EXERCISE INSTRUCTIONS ::
(1) Reproduce the passage of the acoustic event detection text starting at "A Support Vector" up to and including "the training set.".
(2) From the acoustic event detection text, list every class of events that the classifier recognizes.

SOURCE EXTRACT ::
* * * * * * * * *

The exponential averaging enables an adaptation of the detection algorithm. The new threshold value t new utilized in Eq. 3 is introduced in order to consider the changes in the acoustic background. The constant α is related to the detector’s adaptation time and is obtained from the formula in Eq. (4). In this case T adapt equals an assumed value of 10 min, which yields α equal to 1.8 · 10−5:

$$ {T}_{adapt}\left[s\right]=\frac{N}{SR\cdot \alpha } $$
(4)

where SR denotes the sampling rate – in this case 48,000 Sa/s and N denotes the length of the detector frame – 512 samples for the impulse detector and 4,096 samples for the speech detector.

2.2 Classification

A Support Vector Machine classifier (SVM) was used to classify the events. The seven classes of events (speech, scream, gunshot, stamp, chair, beep, other) are recognized. Therefore, a multiclass SVM with 1-vs-all approach was employed. The polynomial kernel function with degree 5 was used. It was found in preliminary experiments that the polynomial kernel outperforms the Radial Basis Function (RBF) and the sigmoid kernel as far as this classification task is concerned. For the training of the classification model, the γ parameter was set to 0.01 and the cost parameter C was set to 0.1. These parameters yielded the best performance on the training set.

A set of 55 features was used for the classification. These include Audio Spectrum Envelope (ASE), Audio Spectrum Spread (ASS), Audio Spectrum Centroid (ASC), Zero Crossing Density (ZCD), Spectral Flatness Measure (SFM), Peak-Valley-Difference (PVD), periodicity, f 0 , Spectral Energy, transient parameters and MFCCs. According to the authors’ experience, spectral shape and temporal features are essential for discerning between different types of acoustic events. The basic spectral shape parameters, such as ASE, ASC or ASS, highlight the important differences between the acoustic representations of the considered sound events. A gunshot, e.g. has a much wider spectrum than a scream event, which is reflected by the ASS parameter. To recognize scream from regular speech, the values of the ASC and f 0 features can be considered, since screams have their energy concentrated in higher regions of the spectrum. Furthermore, the spectral flatness feature (SFM), or the PVD parameter defined in Eq. (2) reflect the tonality of vocal sounds as opposed to other classes of events, which can be considered atonal. Further details concerning classification and calculation of the features can be found in related publications [9, 10, 20].

The employed classification algorithm does not support overlapping events. However, as it is shown in some examples presented later in this paper, events can still be correctly recognized if they are very close in time to each other, still only one event can be recognized in one time frame.

* * * * * * * * *

MATERIAL SHOWN ::
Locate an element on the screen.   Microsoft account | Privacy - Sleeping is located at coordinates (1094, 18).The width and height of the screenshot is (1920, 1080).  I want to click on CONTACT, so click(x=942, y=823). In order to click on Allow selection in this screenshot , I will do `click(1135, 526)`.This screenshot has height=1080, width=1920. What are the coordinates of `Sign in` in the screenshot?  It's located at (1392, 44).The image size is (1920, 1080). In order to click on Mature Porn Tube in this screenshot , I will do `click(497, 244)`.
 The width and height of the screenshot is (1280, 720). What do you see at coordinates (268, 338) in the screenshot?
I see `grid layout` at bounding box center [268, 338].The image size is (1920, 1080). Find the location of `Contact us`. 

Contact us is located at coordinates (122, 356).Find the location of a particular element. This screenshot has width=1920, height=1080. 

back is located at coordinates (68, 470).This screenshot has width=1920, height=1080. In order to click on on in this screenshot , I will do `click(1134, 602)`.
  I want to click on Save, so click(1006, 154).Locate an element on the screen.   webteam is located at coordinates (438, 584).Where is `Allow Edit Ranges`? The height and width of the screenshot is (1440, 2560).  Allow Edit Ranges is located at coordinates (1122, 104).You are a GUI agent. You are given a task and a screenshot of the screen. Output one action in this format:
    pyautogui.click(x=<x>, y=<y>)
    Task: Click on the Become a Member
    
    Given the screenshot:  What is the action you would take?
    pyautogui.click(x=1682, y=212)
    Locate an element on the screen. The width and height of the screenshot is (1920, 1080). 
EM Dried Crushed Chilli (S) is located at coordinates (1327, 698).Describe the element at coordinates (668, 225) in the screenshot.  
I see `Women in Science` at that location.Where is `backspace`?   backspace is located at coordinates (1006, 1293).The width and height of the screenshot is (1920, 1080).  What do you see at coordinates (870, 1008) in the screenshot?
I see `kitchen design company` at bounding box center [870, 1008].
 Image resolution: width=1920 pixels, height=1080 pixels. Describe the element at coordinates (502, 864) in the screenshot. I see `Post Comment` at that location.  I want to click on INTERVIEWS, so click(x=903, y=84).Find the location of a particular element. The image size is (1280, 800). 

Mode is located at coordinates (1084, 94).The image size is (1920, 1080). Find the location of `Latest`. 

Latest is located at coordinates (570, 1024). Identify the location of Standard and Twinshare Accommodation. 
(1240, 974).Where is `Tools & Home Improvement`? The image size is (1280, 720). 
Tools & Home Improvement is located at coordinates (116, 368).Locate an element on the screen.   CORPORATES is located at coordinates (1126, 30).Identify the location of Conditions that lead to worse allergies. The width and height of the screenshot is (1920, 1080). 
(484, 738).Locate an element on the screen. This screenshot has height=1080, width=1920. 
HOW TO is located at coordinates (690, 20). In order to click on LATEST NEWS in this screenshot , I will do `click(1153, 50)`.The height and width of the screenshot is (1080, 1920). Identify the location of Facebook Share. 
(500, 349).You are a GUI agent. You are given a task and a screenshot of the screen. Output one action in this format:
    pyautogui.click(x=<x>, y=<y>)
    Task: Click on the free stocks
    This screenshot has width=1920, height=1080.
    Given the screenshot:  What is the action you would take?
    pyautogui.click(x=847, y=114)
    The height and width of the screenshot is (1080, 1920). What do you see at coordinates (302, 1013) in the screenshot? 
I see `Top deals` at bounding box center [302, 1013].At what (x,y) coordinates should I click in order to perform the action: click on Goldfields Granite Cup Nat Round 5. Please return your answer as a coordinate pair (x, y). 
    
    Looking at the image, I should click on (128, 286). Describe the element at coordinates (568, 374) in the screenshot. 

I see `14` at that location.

* * * * * * * * *

RESULTS ::
(1)
A Support Vector Machine classifier (SVM) was used to classify the events. The seven classes of events (speech, scream, gunshot, stamp, chair, beep, other) are recognized. Therefore, a multiclass SVM with 1-vs-all approach was employed. The polynomial kernel function with degree 5 was used. It was found in preliminary experiments that the polynomial kernel outperforms the Radial Basis Function (RBF) and the sigmoid kernel as far as this classification task is concerned. For the training of the classification model, the γ parameter was set to 0.01 and the cost parameter C was set to 0.1. These parameters yielded the best performance on the training set.

(2) speech, scream, gunshot, stamp, chair, beep, other